## What the task asks
Please give back word for word the lines of the material below between the line containing "True winter comes to Stavehøl (67, 1017)" and the line containing "Returns & in-store pickup (108, 957)", inclusive.

## Data for review
····················
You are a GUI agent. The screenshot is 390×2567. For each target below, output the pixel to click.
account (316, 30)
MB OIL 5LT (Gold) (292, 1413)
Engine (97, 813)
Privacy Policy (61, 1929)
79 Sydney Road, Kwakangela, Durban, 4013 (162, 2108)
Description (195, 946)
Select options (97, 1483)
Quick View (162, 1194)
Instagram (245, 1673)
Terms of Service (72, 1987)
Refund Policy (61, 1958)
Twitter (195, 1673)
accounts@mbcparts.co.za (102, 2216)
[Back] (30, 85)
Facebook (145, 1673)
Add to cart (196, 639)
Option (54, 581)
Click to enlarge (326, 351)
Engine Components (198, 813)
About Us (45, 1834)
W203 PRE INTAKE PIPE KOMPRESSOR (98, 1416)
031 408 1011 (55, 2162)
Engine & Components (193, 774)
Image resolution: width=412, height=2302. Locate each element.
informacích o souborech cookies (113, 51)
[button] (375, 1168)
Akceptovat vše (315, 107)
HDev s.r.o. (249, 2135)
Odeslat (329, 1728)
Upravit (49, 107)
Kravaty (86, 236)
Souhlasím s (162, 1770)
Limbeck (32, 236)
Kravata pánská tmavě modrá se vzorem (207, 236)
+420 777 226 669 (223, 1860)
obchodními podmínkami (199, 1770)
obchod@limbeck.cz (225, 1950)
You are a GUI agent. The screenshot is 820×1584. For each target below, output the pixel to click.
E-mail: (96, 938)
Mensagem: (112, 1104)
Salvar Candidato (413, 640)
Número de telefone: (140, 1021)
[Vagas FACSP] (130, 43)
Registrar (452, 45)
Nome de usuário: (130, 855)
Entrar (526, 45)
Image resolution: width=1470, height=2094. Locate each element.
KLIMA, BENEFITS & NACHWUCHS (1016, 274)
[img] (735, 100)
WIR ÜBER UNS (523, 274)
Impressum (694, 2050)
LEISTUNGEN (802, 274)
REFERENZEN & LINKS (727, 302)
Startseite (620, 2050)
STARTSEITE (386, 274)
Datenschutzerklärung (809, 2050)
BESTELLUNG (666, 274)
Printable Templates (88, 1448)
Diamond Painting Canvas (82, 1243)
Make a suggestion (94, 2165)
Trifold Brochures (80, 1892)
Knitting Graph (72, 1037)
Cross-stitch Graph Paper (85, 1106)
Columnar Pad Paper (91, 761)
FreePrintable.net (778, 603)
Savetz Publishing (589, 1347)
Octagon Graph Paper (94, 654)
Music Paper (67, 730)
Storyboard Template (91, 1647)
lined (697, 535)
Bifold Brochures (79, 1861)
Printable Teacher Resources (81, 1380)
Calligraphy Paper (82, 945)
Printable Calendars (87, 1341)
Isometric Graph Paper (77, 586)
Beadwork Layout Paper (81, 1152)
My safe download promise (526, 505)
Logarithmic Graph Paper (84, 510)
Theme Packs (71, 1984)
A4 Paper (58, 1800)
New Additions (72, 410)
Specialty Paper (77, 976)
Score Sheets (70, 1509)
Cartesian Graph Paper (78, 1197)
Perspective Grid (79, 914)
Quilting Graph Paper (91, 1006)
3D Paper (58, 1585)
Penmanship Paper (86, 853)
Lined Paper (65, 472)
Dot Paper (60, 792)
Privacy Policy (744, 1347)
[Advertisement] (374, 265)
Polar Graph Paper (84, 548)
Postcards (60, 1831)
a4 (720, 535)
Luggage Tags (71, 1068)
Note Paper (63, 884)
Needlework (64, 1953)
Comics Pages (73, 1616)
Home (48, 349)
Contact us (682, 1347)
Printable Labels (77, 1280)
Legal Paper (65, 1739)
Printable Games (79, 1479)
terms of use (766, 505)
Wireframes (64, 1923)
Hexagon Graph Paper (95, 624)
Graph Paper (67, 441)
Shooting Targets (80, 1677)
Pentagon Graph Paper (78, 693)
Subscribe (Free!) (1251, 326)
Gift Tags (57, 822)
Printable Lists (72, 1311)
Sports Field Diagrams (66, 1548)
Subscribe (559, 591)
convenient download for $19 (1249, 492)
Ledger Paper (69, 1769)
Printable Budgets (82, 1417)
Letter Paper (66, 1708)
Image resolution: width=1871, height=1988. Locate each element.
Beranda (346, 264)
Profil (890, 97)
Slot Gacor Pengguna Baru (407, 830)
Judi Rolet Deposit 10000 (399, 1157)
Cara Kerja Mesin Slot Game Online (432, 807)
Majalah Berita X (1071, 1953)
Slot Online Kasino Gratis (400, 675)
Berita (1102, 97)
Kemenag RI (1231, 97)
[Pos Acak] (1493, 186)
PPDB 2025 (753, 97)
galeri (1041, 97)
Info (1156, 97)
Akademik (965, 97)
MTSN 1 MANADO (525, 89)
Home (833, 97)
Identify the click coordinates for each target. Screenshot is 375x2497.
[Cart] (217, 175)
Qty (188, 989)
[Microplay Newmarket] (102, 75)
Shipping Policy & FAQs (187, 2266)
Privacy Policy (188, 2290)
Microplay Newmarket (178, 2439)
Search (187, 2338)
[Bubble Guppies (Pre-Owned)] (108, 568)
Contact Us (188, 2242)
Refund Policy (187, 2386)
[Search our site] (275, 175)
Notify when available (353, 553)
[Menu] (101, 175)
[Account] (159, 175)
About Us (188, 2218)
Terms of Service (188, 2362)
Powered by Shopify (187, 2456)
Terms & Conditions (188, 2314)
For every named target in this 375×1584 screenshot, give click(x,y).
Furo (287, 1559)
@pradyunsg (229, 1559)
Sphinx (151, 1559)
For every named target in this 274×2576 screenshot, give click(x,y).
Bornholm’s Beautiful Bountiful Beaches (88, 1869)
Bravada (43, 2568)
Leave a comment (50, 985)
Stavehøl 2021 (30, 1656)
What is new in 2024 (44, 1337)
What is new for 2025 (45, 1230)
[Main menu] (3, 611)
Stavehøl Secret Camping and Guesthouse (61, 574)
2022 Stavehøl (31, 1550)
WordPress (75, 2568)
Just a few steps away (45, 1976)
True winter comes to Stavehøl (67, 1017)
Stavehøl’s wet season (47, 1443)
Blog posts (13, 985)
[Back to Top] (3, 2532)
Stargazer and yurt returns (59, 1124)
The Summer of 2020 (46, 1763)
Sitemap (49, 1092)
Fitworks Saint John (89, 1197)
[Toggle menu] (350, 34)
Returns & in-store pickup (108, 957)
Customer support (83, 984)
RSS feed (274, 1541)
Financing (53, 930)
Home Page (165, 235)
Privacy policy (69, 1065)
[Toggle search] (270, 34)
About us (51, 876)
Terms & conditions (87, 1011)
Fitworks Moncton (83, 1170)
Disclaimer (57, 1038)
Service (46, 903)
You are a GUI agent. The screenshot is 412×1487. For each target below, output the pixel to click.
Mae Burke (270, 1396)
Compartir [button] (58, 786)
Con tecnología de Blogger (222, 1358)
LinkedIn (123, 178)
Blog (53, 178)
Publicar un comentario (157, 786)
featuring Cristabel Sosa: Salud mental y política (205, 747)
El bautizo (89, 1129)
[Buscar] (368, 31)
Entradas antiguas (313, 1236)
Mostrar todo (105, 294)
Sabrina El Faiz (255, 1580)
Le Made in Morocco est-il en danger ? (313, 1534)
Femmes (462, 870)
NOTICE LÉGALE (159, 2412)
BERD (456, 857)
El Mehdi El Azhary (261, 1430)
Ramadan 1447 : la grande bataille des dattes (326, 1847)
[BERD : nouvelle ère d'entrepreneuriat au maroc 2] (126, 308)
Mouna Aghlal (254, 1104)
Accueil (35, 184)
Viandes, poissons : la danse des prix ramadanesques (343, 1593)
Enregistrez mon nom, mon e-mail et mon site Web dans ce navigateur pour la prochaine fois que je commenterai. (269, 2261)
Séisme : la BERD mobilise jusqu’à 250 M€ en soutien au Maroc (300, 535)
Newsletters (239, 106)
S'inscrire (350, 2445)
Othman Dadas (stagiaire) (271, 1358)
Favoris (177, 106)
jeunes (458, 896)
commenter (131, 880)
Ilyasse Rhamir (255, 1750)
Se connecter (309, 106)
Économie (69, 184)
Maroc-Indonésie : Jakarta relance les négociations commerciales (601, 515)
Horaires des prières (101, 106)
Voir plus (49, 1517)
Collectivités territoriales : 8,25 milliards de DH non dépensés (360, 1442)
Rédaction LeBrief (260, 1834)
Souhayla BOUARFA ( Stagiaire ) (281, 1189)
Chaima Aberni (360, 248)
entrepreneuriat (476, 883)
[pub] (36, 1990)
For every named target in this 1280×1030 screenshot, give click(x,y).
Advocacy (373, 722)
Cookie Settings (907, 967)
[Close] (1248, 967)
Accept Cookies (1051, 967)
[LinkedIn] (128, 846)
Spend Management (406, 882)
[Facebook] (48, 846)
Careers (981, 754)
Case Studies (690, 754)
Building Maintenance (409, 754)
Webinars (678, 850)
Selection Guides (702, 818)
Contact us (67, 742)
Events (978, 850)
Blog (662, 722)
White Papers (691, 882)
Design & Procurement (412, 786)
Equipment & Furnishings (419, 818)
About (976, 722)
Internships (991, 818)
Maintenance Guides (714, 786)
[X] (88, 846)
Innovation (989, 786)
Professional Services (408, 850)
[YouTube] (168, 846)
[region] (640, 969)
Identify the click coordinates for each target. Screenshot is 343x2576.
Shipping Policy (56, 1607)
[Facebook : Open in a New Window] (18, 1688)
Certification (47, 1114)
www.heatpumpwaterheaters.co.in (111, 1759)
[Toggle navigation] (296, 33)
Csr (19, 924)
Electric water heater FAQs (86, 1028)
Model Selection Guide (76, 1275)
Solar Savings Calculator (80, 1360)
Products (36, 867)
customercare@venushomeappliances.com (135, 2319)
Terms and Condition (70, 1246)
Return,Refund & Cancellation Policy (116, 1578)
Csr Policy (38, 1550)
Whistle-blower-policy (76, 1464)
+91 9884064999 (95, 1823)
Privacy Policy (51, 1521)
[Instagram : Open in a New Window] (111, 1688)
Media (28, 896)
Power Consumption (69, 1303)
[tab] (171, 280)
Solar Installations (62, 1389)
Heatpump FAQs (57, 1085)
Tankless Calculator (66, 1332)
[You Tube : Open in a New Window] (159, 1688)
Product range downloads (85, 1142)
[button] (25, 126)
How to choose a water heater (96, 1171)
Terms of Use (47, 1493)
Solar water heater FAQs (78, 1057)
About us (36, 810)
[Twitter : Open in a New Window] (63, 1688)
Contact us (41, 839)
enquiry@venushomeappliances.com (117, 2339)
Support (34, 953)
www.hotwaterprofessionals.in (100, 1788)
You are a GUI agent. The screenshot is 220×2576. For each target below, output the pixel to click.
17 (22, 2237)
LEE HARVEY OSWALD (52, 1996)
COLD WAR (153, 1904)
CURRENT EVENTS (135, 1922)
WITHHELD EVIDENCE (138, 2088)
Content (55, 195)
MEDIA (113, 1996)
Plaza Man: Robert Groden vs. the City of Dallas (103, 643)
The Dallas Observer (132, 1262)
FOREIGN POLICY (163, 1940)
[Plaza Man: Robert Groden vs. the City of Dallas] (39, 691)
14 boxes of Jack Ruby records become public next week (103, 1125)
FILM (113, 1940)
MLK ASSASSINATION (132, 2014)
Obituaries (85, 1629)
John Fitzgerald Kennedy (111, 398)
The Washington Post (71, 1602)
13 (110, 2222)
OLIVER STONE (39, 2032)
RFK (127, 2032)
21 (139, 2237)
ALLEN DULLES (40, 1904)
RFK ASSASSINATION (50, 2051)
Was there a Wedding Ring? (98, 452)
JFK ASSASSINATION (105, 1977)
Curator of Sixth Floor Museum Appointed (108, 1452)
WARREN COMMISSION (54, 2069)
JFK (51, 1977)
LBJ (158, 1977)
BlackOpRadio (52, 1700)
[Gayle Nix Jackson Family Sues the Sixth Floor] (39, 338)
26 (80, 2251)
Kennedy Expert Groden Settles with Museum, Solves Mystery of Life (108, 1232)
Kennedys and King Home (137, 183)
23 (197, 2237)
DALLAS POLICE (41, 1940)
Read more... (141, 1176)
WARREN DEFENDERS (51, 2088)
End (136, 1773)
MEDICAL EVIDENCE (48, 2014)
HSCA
····················
## Exercise output
True winter comes to Stavehøl (67, 1017)
Stavehøl’s wet season (47, 1443)
Blog posts (13, 985)
[Back to Top] (3, 2532)
Stargazer and yurt returns (59, 1124)
The Summer of 2020 (46, 1763)
Sitemap (49, 1092)
Fitworks Saint John (89, 1197)
[Toggle menu] (350, 34)
Returns & in-store pickup (108, 957)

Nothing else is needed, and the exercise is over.